Kaarlo Oksanen has a similar role in In the Fields of Dreams (1940), showing November 10. Here he plays second fiddle as despoiler of the innocent servant girl Sirkka (beauty queen Sirkka Salonen, Miss Europe 1938), the movie's central character. Their meet-cute is appropriately tumultuous. The default Tulio opening montage (sylvan stream, blooming lilies, grazing farm animals, summer!) is subsumed by images of surging waters and the master's onrushing team of horses. The wagon knocks humble Sirkka off her feet, and off the road, scattering the berries she's gathered. Naturally, she will pay for a few moments of love with years of unwarranted suffering: There's a child born out of wedlock. And then the infant is stolen. Malicious neighbours accuse Sirkka of drowning her baby. She's found guilty in court and sent to prison— although, for all that, the movie has an uncharacteristically happy ending.

Finnish film production halted during World War II. Tulio served as a combat cameraman and, on his return, relocated his settings from the countryside to the big city. The Way You Wanted Me (1944) begins with a drunken sailor wandering the harbor to pick up a broken-down hooker; Tulio dissolves from her garishly painted face to the fresher visage of her innocent teenage self, detailing the chain of events that led Maija (Marie-Louise Frock) to her present degraded state. An island girl jilted by her sailor boyfriend because of a family feud, she's forced to find work in the Helsinki of depravity, which is visualized as a succession of bars, ranging from the classy nightclub where a chanteuse sings "Stardust" in English and waitress Maija is impregnated by the owner's son, to the hooker dive in which a more bitter Maija twice re-encounters her first love, to the sophisticated gentlemen's club where she is briefly the toast of town.

As Olavi seduced a succession of naive girls in Song of the Red Flower, so Maija is betrayed by a series of duplicitous men— among them a Nazi (or Soviet) spy. Given this Job- like saga's absurdly escalating melodramatic twists (including a surprise, implacably accusatory appearance by the heroine's irascible mother), The Way You Wanted Me can be easily imagined as fodder for Kaurismäkian irony. Tulio, however, is in no way detached: He opts for unrelenting intensity and, since the ending is known from the onset, the systematic obliteration of false hope.

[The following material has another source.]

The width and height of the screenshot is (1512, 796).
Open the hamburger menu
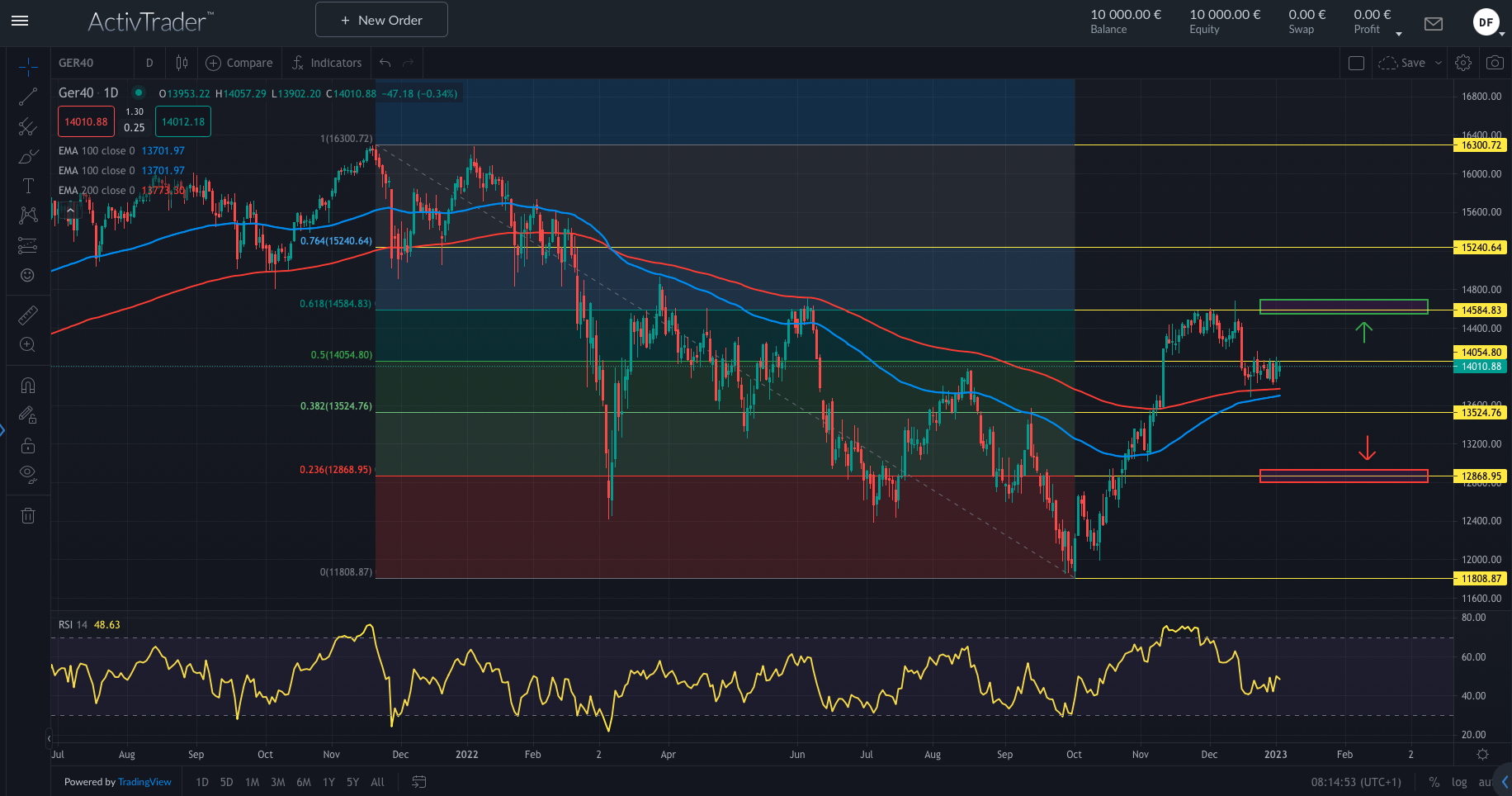[20, 21]
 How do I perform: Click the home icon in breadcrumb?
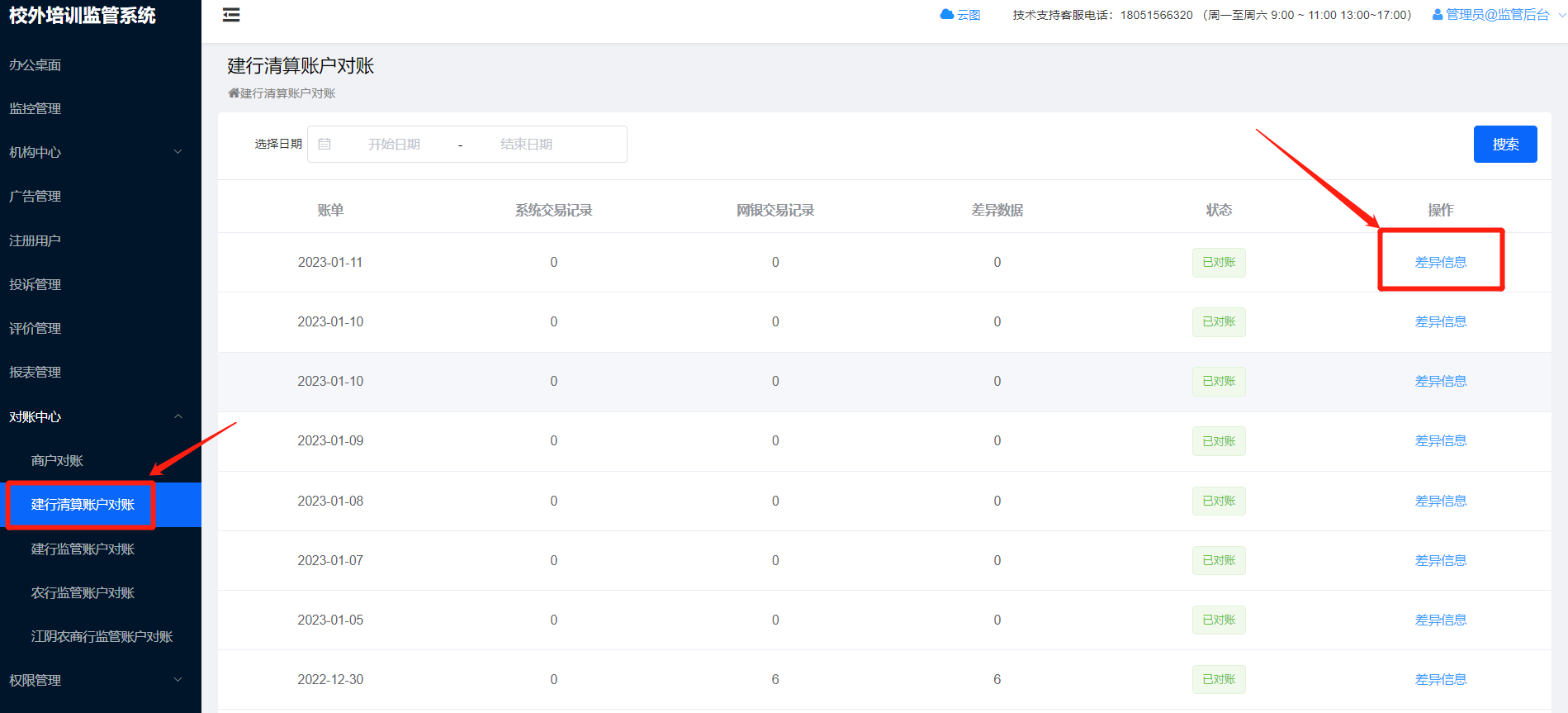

Loosely based on Pushkin's story "The Station-Master," Cross of Love (1946) is similar to The Way You Wanted Me in its depiction of the innocent provincial girl Riita— a lighthouse keeper's daughter who is seduced, abandoned, socially rejected, and indelibly played by Tulio's companion and collaborator, the natural beauty and relentless over-dramatizer Regina Linnanheimo. Total madness, even by Tulio standards: The opening juxtaposes stormy seas, capsizing boats, forbidding rocks, and squawking parrots— not to mention the ranting drunken paranoia of crazy old Lighthouse-Kalle (Oscar Tengström, another shameless ham). The movie's title is a literal one, referring to the portrait of Riita painted by a young artist who reliably fails to ever see who she truly is. The tale of Riita's burden builds to a fantastic crescendo, an amalgam of guilt, subterfuge, and extreme performance.

As noted by the Finnish film historian Peter von Bagh, Linnanheimo is a star "who eventually abandoned all acting 'norms'" and whose "depictions of hysteria, panic, fear, and madness [were] a grand statement even on the scale of world melodrama." So, too, her director: One watches with mounting dread the scene in which the bamboozled Lighthouse-Kalle insists on dancing the traditional "tricky polka" at his daughter's fake wedding. The inevitable car wreck is delayed but only for the moment—first, an old floozy must sing a Russian gypsy ballad. Speaking as one who has become acquainted with the Tulioesque, the crucifixion doesn't disappoint.